◆ **TASK TO COMPLETE**
Retype the essay "From Artist to Artist: What I Did Wrong" in full, keeping every word and punctuation mark unchanged.
── SELECTED EXCERPT ──
LifeStyle

From Artist to Artist: What I Did Wrong

So I’m waiting my turn to perform at this local hip hop event and an artist approaches me. I just finished watching his performance and was impressed thinking he could rap extremely well and his songs were very catchy. It was surprising that he recognized me from a rap battle on a TV show I did 4 years ago. We began to engage in conversation and he asked me something I’ve been asking myself for years. What are we doing wrong?

This question stems from the years of doing shows such as this and still remaining at the same level with the talent that we both possess. I thought to myself, I’ve been asking that question for the last 7 years.  Are we not being patient? Is it because we do not know the right people? Is it money? Is it our friends that don’t buy our music, share, or go to our shows?

“What are we doing wrong?”

Our music doesn’t suck, we can rap better than most artists today, and we have the image, the talent, so what is it? Throughout the years I have tried to predict my success “Oh 2012 I’m going to blow” or “2015 I’m going to be on tour”…which none of these came true. I felt lost for years watching the new generation of artists flourish while I sit back and think to myself “that should be me”. This has given me many mixed emotions such as anger, confusion, and despair. I’ve given up months on end. I’ve done mixtapes, shows, music videos, tv, I can rap extremely well, why am I not where I want to be? After 7 years of working and research, the answer finally came to me. I studied how the last couple of artists were able to gain their notoriety. Then I studied artists that I knew personally and what they were all doing wrong. The answer is simple…the underestimation of the internets power.

Throughout the years I have tried to predict my success “Oh 2012 I’m going to blow or “2015 I’m going to be on tour”…which none of these came true.

      We do not use the internet’s full capability to promote ourselves. In the last 5-7 years, every artist whether in mainstream or underground success has derived from the internet.

Every one.
───
── COLLECTED DATA ──
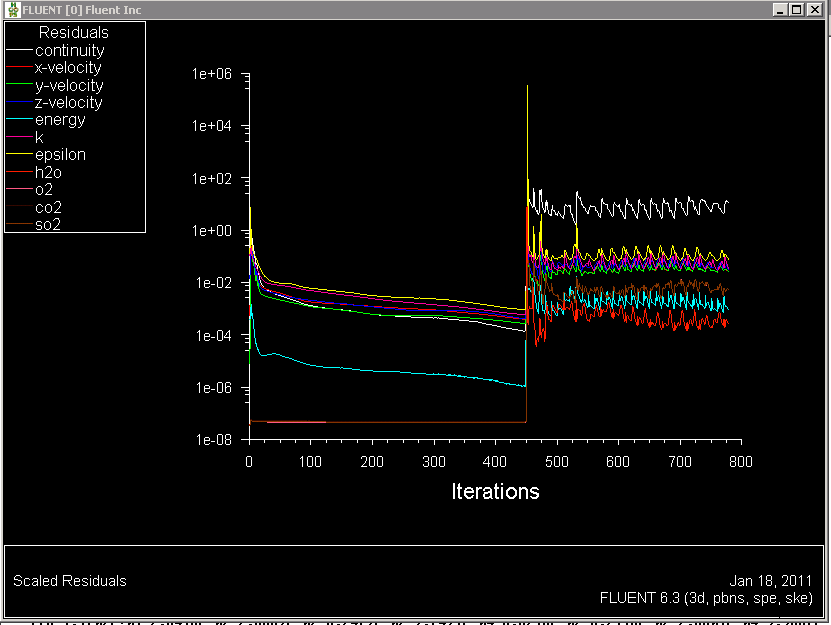Select the epsilon legend entry
831x625 pixels.
click(x=60, y=154)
───
◆ **OUTPUT**
LifeStyle

From Artist to Artist: What I Did Wrong

So I’m waiting my turn to perform at this local hip hop event and an artist approaches me. I just finished watching his performance and was impressed thinking he could rap extremely well and his songs were very catchy. It was surprising that he recognized me from a rap battle on a TV show I did 4 years ago. We began to engage in conversation and he asked me something I’ve been asking myself for years. What are we doing wrong?

This question stems from the years of doing shows such as this and still remaining at the same level with the talent that we both possess. I thought to myself, I’ve been asking that question for the last 7 years.  Are we not being patient? Is it because we do not know the right people? Is it money? Is it our friends that don’t buy our music, share, or go to our shows?

“What are we doing wrong?”

Our music doesn’t suck, we can rap better than most artists today, and we have the image, the talent, so what is it? Throughout the years I have tried to predict my success “Oh 2012 I’m going to blow” or “2015 I’m going to be on tour”…which none of these came true. I felt lost for years watching the new generation of artists flourish while I sit back and think to myself “that should be me”. This has given me many mixed emotions such as anger, confusion, and despair. I’ve given up months on end. I’ve done mixtapes, shows, music videos, tv, I can rap extremely well, why am I not where I want to be? After 7 years of working and research, the answer finally came to me. I studied how the last couple of artists were able to gain their notoriety. Then I studied artists that I knew personally and what they were all doing wrong. The answer is simple…the underestimation of the internets power.

Throughout the years I have tried to predict my success “Oh 2012 I’m going to blow or “2015 I’m going to be on tour”…which none of these came true.

      We do not use the internet’s full capability to promote ourselves. In the last 5-7 years, every artist whether in mainstream or underground success has derived from the internet.

Every one.